Although the widespread effects of global change impact almost all ecosystems, we lack a detailed understanding of how wildlife that thrive in human-dominated environments are able to adjust their life history to modifications in land use of their natural habitat. In particular, spatial variation in environmental conditions is predicted to influence development during the crucial early life phase, with marked impacts on individual performance and population dynamics for long-lived species. Large herbivores such as roe deer (Capreolus capreolus), a synanthropic species, have increased substantially in number and distribution over the last half century across Europe. Roe deer have been particularly successful, gradually colonizing agricultural landscapes to cope with a global warming-driven phenological mismatch in their natural forest habitat. However, to date, little is known about how habitat heterogeneity impacts their demographic performance in this heavily human-impacted environment. Specifically, we predicted that fawns born in predominantly cultivated local habitats would achieve faster early development due to the food subsidies obtained by their mothers from agricultural crops. Contrary to our expectations, fawns in semi-natural forest habitats were around 10% heavier at birth than those born in more mixed (by 0.163 ± 0.058 kg) and open (by 0.169 ± 0.006 kg) agricultural habitats. However, all fawns subsequently grew at a similar average rate (0.148 ± 0.058 kg/day), irrespective of their habitat. This habitat-dependent variation in birth mass appeared to be driven by reproductive phenology, as i) early-born fawns were heavier than late-born fawns, and ii) mothers living in the forest gave birth around 10 days earlier than those living in the mixed and open habitats. As natural habitats become increasingly scarce and fragmented due to the activities of humans, the prospects for many wild populations will depend on their ability to subsist in the heavily modified habitats of anthropogenic landscapes.

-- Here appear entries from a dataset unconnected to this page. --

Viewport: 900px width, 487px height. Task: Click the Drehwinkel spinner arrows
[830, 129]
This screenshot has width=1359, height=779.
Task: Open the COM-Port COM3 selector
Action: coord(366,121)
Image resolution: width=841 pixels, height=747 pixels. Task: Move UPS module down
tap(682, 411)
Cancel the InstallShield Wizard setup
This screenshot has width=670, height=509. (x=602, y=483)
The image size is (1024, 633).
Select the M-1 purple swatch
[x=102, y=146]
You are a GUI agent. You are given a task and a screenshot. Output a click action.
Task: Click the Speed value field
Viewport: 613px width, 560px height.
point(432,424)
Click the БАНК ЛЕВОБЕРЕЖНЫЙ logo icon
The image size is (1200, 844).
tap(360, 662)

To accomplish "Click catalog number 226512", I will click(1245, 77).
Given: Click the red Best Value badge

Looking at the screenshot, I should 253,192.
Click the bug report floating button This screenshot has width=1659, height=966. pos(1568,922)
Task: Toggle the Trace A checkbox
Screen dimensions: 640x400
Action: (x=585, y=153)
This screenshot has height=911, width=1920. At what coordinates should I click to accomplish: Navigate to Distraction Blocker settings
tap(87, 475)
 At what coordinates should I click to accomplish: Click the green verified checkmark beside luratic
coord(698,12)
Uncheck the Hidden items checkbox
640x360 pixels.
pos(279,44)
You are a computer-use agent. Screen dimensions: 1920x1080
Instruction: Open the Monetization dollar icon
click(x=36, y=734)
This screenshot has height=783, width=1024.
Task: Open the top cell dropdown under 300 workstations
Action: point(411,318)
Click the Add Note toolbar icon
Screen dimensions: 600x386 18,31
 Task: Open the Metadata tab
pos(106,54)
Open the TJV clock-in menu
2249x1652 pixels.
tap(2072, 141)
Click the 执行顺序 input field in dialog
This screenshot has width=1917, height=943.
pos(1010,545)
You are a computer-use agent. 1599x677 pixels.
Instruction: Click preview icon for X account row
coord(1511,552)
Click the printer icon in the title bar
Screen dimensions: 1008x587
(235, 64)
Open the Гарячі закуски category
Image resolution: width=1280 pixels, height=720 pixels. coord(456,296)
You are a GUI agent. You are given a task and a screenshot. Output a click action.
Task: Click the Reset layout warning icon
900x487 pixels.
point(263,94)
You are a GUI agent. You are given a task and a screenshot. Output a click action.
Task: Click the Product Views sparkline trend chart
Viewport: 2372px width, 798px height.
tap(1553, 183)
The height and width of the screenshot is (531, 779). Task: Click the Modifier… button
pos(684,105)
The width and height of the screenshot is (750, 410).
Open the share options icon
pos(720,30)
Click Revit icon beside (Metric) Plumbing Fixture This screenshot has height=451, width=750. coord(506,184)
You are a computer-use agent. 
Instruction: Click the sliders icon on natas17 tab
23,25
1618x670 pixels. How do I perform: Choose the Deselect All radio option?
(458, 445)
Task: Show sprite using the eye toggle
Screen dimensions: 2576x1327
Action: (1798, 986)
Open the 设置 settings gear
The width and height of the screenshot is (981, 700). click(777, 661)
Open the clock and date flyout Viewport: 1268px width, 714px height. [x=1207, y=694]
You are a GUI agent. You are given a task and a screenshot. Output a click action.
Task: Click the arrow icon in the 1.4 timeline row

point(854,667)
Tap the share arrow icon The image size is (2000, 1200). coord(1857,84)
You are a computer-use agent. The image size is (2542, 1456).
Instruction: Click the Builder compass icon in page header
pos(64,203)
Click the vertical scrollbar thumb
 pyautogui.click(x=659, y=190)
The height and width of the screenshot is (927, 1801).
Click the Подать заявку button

Females GPS Data acquisition

Each winter, from 2007 to 2022, we caught roe deer (at least 8 months old) between January and March using drive netting on seven capture sites, two located in forest habitat, two in mixed habitat, and three in open habitat. At capture, the deer are immediately tranquilized and transferred to a wooden holding box until the end of the drive. Subsequently, each animal is equipped with ear tags and a GPS collar (Lotek 3300S revision 2 or GPS PLUS-1C Store on Board, Vectronic Aerospace) (see data CEFS 2021). Based on tooth wear, we distinguished juveniles (8-10 months old) from adults (>20 months old) and then released the animal on site. Each deer was monitored by GPS from capture until the end of the calendar year (11 months). Density in the mixed and open habitat of this population appears quite consistent over time and likely much lower than in forest habitat (Hewison et al. 2007) at between 5.07 (± 3.32) to 6.99 (± 4.24) individuals per 100 ha.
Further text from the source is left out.